Thanks for the quick response.

Inline the comments and also added a typical log.

Regards
Bin
  

-----Original Message-----
From: Paolo Bonzini [mailto:pbonz...@redhat.com] 
Sent: Wednesday, March 05, 2014 9:49 AM
To: Li, Bin (Bin); k...@vger.kernel.org
Cc: Jatania, Neel (Neel); linux-kernel@vger.kernel.org; Srivatsa Vaddagiri; 
Peter Zijlstra; Mike Galbraith; Chris Wright; ttr...@redhat.com; Nakajima, Jun; 
r...@redhat.com
Subject: Re: Enhancement for PLE handler in KVM

Il 05/03/2014 15:17, Li, Bin (Bin) ha scritto:
> Hello, Paolo,
>
> We are using a customized embedded SMP OS as guest OS. It is not meaningful 
> to post the guest OS code.
> Also, there is no "performance numbers for common workloads" since there is 
> no common workloads to compare with.
> In our OS, there is still a big kernel lock to protect the kernel.

Does this means that average spinning time for the spinlock is relatively high 
compared to Linux or Windows?

Binl:

Yes. The default setting for ple_window is 4096 which based on linux and 
window. In our guest OS, the ple_window need to be at least 16384 in order to 
prevent large jitter caused system reset. With setting ple_window to 16384, the 
biggest jitter in guest OS is about 24-25ms.


> - when the in-correct boosting happens, the vCPU in spin lock will run 
> longer time on the pCPU and causing the lock holder vCPU having less 
> time to run on pCPU since they are sharing the on same pCPU.

Correct.  This is an unfortunate problem in the current implementation of PLE.

> Adding hyper call in every kernel enter and kernel exist is expensive. 
> From the trace log collect from i7 running @ 3.0GHz , the cost per  
> hyper is <1us.

Right, it is around 1500 cycles and 0.4-0.5 us, i.e. approximately 1 us for 
enter and exit together.

This is not too bad for a kernel with a big lock, but not acceptable if you do 
not have it (as is the case for Linux and Windows).

> Regarding to the " paravirtual ticketlock ", we did try the same idea in our 
> embedded guest OS.
> We got following results:
>
> a) We implemented similar approach like linux "paravirtual 
> ticketlock". The system clock jitter does get reduced a lot. But, the 
> system clock jitter is still happening at lower rate. In a few hours 
> system stress test, we still see the big jitter few times.

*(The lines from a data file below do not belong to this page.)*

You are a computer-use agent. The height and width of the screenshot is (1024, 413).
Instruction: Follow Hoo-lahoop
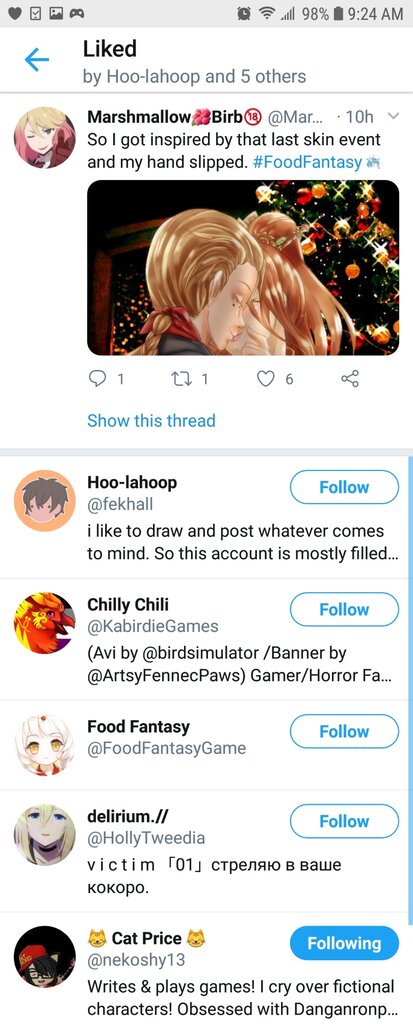tap(344, 487)
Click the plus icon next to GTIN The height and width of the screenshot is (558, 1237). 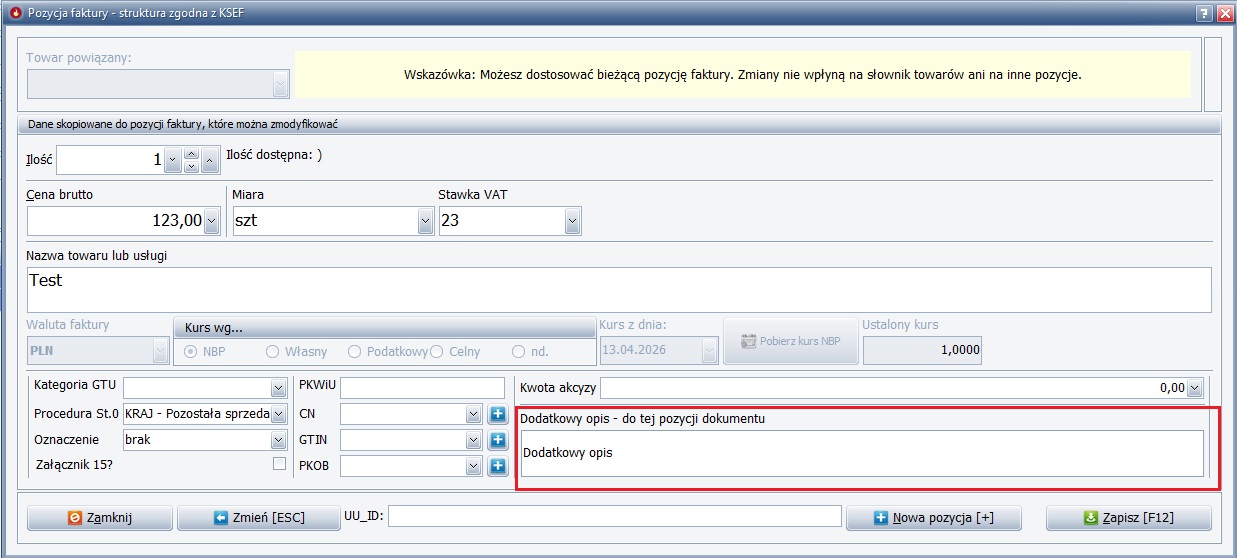pos(498,440)
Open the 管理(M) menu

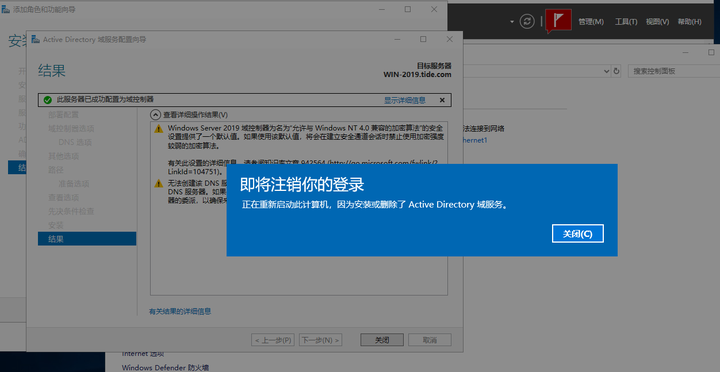point(591,22)
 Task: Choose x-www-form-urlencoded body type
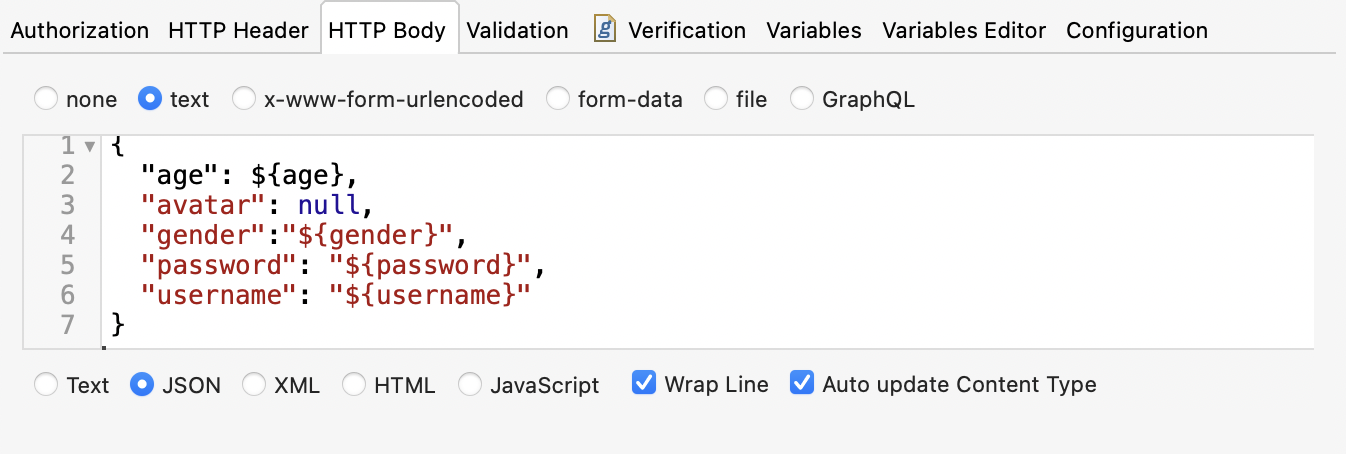pyautogui.click(x=244, y=99)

Did you find out why?  It could happen if the virtual CPU is scheduled out for 
a relatively long time.  A small number of spinning iterations can then account 
for a relatively large time.

My impression is that you're implementing a paravirtual spinlock, except that 
you're relying on PLE to decide when to go to sleep.  PLE is implemented using 
the TSC.  Can you assume the host TSC is of good quality?  If so, perhaps you 
can try to modify the pv ticketlock algorithm, and use a threshold based on TSC 
instead of an iteration count?

BinL:
Our "paravirtual ticket lock" is done in following way, 
 - when a vCPU is doing spin loop to get into kernel state, it will set up a 
counter to track how many time in the tight loop.
If the counter reach certain threshold, the vCPU will add a request to the lock 
holder work item pipe ( multiple producer, single consumer pipe ) and the vCPU 
will run "hlt" instruction, waiting for the lock holder to wake it up.
 - TSC is not used in this case.
 - When lock holder sees the request, it will send an IPI interrupt to wake up 
the vCPU which is hlt-ed.
 - With this implementation, we are able to get the system stress test ( about 
hours run with traffic ) completing successfully most of time. But not all the 
time. The big jitter still happening during the run, just less frequently. The 
root cause of the problem is still there.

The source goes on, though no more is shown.